On Saturday instead of rehearsals, the students recorded several works, including “Crossing the Bar” by Hubert Parry, “Bring Us, O Lord” by William Harris, “Dum Transisset Sabbatum” by John Tavener, “When David Heard” by Thomas Weelkes, and “Eternities” by Edmund Rubbra. That evening they had a formal dinner and ceremony celebrating the group and their work.
During the week in between meals and rehearsals, Dawson was able to explore the town of Oxford, including St. Stephen’s House, the University Church of St. Mary the Virgin and the Radcliffe Camera.

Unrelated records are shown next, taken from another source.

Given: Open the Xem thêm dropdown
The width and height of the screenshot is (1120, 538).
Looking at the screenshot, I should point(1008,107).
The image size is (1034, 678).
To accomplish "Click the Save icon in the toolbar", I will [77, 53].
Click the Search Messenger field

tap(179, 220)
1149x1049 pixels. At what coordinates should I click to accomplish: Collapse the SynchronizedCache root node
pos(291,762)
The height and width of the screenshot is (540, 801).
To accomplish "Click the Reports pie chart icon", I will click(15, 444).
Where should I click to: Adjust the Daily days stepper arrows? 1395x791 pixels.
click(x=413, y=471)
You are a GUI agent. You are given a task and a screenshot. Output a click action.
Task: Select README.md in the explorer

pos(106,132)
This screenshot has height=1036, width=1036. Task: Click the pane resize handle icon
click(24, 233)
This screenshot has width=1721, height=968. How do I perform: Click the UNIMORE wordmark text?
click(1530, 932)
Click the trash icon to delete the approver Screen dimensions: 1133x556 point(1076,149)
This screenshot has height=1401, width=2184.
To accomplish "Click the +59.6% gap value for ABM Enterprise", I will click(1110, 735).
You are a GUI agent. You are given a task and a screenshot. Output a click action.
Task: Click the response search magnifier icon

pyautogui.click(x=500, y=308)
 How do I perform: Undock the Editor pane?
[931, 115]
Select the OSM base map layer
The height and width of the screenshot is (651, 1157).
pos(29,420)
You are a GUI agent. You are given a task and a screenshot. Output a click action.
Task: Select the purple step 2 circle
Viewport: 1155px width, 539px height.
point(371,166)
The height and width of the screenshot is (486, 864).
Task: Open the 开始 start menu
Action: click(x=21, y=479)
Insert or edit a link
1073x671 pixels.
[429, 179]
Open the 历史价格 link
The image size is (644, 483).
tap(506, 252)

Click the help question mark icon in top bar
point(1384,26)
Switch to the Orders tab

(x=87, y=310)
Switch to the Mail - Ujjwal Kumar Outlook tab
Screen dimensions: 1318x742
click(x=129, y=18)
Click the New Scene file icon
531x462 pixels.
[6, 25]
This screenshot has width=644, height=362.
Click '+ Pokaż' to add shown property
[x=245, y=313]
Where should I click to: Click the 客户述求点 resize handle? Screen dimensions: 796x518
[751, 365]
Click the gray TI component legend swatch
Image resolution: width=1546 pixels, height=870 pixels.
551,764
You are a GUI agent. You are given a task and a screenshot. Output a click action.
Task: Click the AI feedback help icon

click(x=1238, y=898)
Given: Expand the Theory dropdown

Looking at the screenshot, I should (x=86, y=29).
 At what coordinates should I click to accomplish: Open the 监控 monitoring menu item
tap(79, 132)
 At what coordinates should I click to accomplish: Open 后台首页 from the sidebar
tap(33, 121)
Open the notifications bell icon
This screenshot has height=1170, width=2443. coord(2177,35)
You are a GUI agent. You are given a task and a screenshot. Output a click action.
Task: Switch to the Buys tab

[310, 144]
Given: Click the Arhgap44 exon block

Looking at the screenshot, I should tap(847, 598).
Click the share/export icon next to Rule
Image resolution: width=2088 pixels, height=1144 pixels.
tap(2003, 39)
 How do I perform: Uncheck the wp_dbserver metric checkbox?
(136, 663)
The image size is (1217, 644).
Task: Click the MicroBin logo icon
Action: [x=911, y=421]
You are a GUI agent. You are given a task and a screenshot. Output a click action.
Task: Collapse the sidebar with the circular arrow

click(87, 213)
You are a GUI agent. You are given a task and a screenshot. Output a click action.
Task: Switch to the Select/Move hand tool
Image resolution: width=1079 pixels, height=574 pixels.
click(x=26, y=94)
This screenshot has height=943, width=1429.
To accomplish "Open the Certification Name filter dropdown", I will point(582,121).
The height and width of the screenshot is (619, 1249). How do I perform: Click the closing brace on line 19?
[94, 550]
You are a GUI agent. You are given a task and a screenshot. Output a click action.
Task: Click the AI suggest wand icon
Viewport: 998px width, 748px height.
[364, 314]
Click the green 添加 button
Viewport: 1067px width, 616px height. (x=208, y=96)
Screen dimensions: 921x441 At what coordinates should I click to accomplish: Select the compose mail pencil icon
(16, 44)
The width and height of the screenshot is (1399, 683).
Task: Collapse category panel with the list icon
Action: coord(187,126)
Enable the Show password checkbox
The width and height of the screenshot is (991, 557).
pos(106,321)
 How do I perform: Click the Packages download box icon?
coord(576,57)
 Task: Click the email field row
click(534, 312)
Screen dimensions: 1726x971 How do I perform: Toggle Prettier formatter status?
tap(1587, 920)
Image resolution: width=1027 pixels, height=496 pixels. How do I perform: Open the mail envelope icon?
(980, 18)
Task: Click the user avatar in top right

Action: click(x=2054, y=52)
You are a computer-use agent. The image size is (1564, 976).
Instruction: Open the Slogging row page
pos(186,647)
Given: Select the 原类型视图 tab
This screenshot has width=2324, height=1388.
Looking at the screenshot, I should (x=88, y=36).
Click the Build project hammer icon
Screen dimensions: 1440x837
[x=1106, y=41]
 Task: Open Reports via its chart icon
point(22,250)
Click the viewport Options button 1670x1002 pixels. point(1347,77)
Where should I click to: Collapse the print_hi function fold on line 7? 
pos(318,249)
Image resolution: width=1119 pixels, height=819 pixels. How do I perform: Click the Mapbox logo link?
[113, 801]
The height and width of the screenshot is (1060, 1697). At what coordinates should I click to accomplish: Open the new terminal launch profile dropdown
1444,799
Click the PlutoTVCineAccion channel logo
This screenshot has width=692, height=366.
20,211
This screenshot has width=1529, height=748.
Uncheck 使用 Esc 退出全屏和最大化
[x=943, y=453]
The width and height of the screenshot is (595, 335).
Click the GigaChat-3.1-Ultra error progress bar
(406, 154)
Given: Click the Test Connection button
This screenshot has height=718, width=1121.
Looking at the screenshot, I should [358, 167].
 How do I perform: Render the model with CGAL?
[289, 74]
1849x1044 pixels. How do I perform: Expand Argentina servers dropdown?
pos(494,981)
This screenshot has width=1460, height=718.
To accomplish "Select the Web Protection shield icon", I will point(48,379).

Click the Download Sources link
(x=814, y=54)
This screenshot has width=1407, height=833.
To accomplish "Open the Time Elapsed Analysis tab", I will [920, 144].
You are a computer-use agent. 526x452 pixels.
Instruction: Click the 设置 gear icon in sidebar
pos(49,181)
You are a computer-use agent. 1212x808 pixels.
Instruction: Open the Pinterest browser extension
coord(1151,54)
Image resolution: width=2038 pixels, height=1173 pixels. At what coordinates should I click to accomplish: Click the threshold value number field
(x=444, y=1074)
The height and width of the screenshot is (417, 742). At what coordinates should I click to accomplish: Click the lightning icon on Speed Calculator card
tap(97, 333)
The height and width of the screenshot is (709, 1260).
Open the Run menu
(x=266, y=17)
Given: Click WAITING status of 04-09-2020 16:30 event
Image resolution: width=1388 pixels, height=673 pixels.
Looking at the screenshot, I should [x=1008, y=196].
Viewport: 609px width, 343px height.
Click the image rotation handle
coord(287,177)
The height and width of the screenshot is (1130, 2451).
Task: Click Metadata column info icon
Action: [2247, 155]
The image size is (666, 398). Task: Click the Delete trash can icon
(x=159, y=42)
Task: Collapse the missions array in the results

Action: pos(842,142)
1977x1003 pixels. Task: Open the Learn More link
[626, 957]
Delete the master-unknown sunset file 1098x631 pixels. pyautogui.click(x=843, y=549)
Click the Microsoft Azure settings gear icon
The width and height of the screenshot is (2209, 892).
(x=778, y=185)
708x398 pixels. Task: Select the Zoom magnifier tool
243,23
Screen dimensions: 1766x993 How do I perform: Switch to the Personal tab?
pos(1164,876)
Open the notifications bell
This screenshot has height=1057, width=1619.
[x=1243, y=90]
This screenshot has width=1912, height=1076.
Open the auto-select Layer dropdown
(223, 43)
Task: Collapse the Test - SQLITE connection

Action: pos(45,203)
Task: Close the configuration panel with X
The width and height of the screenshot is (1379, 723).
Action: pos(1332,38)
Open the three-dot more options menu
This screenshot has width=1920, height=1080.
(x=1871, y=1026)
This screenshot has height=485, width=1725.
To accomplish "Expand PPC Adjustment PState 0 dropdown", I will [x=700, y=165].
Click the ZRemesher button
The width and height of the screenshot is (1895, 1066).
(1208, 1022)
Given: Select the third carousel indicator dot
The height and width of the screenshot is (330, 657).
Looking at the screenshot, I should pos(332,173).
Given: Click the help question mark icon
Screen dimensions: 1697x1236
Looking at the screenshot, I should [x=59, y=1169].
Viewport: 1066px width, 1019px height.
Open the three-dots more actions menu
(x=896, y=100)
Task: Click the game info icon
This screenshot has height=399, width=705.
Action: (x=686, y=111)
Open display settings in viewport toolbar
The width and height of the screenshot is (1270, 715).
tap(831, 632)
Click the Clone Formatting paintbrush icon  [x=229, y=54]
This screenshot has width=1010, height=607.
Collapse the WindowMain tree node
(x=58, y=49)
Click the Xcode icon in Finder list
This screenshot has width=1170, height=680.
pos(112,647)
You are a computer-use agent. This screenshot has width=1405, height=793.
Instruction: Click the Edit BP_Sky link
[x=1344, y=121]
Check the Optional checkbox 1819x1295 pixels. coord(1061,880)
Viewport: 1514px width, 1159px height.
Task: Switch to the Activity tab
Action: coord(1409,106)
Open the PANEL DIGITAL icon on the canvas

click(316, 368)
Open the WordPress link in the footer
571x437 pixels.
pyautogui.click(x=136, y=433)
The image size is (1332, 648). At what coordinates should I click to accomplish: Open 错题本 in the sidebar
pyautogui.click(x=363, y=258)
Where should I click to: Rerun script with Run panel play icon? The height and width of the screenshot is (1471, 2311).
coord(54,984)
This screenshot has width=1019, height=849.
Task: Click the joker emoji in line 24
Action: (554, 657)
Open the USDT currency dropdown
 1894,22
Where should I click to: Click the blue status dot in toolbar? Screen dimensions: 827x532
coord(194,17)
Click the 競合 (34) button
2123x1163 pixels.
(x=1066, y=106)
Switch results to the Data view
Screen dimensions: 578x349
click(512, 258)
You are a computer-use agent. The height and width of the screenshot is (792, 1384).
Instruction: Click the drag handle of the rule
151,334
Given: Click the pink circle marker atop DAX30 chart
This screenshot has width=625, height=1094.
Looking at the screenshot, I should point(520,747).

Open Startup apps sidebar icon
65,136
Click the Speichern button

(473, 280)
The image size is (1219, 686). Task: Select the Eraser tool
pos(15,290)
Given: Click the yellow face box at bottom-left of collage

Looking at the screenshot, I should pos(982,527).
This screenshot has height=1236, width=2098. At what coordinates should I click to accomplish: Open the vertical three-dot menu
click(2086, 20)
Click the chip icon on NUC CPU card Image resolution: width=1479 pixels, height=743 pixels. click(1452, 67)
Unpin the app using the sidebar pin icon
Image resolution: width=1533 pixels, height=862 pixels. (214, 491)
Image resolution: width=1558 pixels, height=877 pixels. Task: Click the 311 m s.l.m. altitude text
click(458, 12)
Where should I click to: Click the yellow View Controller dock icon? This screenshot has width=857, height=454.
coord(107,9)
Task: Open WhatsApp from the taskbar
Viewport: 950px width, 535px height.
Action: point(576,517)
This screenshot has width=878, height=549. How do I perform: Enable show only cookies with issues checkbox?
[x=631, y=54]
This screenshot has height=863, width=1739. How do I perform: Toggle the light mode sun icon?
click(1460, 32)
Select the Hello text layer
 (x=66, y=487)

“The town of Oxford was so historic,” Dawson said. “It really struck me to be in a city older than my country. The architecture of the city and the colleges is breathtaking.”
“The other students were amazing,” Dawson said. “It was an honor to work with people of such caliber. That week I was fortunate to experience the best choral music I have ever been a part of.
“One night we were able to rehearse John Stainer’s “I saw the Lord” in New College Chapel. It was surreal to sing a piece of music written in the very place it was composed. I will never forget singing in those choir stalls with the giant organ playing overhead.”
Dawson is not the only one ecstatic about his experience at Oxford.
“I’m very proud of Spencer,” said Dr. David Sharlow, director of choral music. “I think he’s got a great future ahead of him.
“He’s a gifted musician and leader. I think he’s going to make a fine conductor that’s something that will be a foundation for him in the future.”
Along with attending Oxford as a student that week, the experience taught him a lot about himself.
“It was very comforting to know that my education at MSSU has prepared me to sing with such an elite group. I came back from this trip with an even greater passion and love for choral music.